Not everyone who plays with robots has a mind for mayhem.
While television shows often show robots as agents of destruction, with robotics competition shows like Battle Bots and Robot Wars that were once extremely popular, the Lacombe Composite High School Robot Mounties use their bots for other purposes.
“What most people think when they see robotics is the Battle Bots TV shows,” said Dylan Johns, member the Robo Mounties Robotics Club.
Instead, what Johns and his teammates Quinn Meadus, Andrew Thacker and Subu Upadhyay do is engineer, construct and operate robots to perform tasks and show off their skills.
Each robot is designed specifi cally to complete the task laid out in each competition, said Johns.
There are three different types of robotics competitions that the Robo Mounties compete in.
Skills competitions allow teams to build robots out of just about anything and no programming is involved.
Thacker said that these robots function much like remote control cars.
Teams then control these robots in order to perform a certain task within a given time limit.
The other two competitions, VEX and FTC, contain a skill-testing aspect as well, but robots must be built using the provided kit.
Some programming of the robots is also necessary for these competitions, said Thacker.
Last year, Robo Mounties won the Inspire Award at FTC and thereby won entry into the world championships.
There were a total of 130 teams competing at the championships in St. Louis and Robo Mounties, one of two Canadian teams, placed 53rd.
Most recently, the Robo Mounties competed in a skills competition in Edmonton where they placed third with their robot, the Guillotine.
For this skills competition, robots needed to pick up, move, and deposit wooden pallets onto a rack to score.
While doing so, teams also had to navigate their robots through a number of obstacles in the arena.
Upadhyay said there was a fair amount of strategy involved in the competition as teams could push their opponents’ pallets off the rack to keep them from scoring while placing their own pallets.
In order to accomplish this task, the team designed its robot, Guillotine, to look and function like a forklift.
There are four teams within the Robo Mounties Club.
Two teams, one is a competition team and the other is an alternate, were selected to represent LCHS at the competition in Edmonton.
The competition team consisted of Upadhyay, Meadus, Thacker and Johns.

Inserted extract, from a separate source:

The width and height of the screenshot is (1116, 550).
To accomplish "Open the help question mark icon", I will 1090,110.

For their next competition, the team will disassemble the Guillotine and use its components to build a new robot, once again designed specifi cally to perform whatever task is laid out in the competition.

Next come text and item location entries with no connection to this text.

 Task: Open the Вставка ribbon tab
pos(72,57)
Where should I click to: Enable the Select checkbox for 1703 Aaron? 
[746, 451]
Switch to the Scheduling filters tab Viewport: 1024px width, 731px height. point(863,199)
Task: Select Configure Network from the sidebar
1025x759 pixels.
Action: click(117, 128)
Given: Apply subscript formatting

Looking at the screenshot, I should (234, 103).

Whenever they build a new bot, the team strives to make the robot as functional as possible while still keeping it simple, said Thacker.

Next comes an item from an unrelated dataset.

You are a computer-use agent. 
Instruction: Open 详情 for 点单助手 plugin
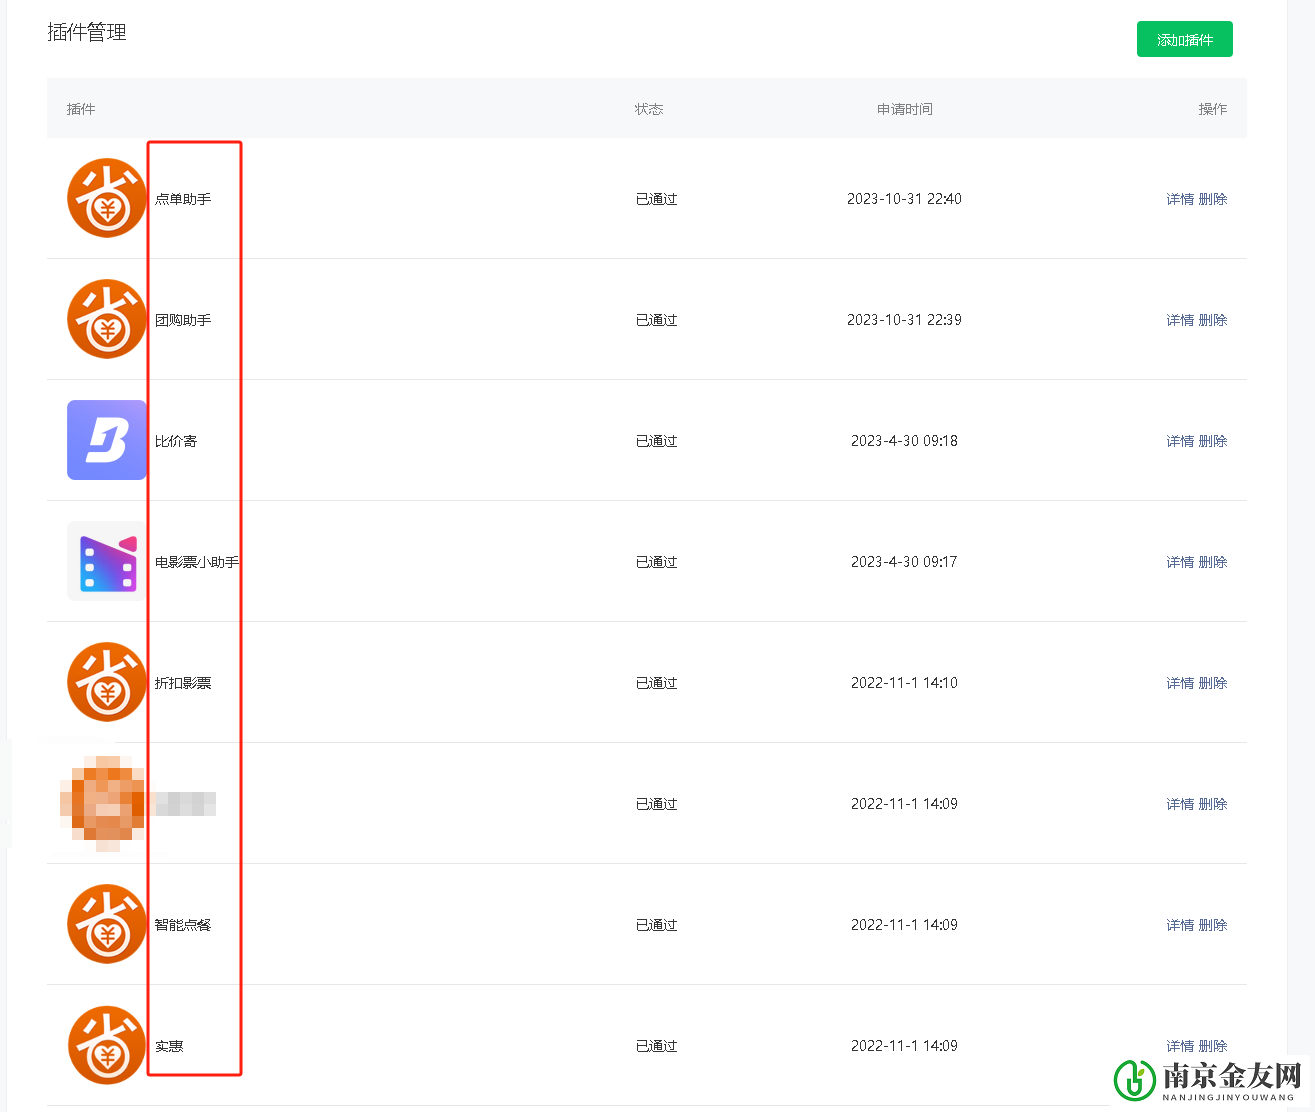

“If you build a robot with lots of moving parts, it usually doesn’t work out so well because you have to control them all and it’s just too complicated,” said Thacker.
As for why they joined the Robotics Club, all of the team members have different reasons.
Johns said he just happened to wander into the classroom at the right time to be exposed to the Club.
Meadus said he and Upadhyay will both be studying engineering in post-secondary next school year and thought this would be a good way to get a little experience.
Thacker said he joined the Club through friendships and stayed for the camaraderie.
Steve Schultz, teacher supervisor for the club, said that the Club was started seven years ago by some students who were simply interested in robotics.
To support this interest, he began offering lunch-hour meetings but the group really began to grow after discovering a FIRST Tech Challenge (FTC) competition four years ago.
Since then, the club has grown to consist of 20 members on four teams and participates in a number of competitions throughout the year.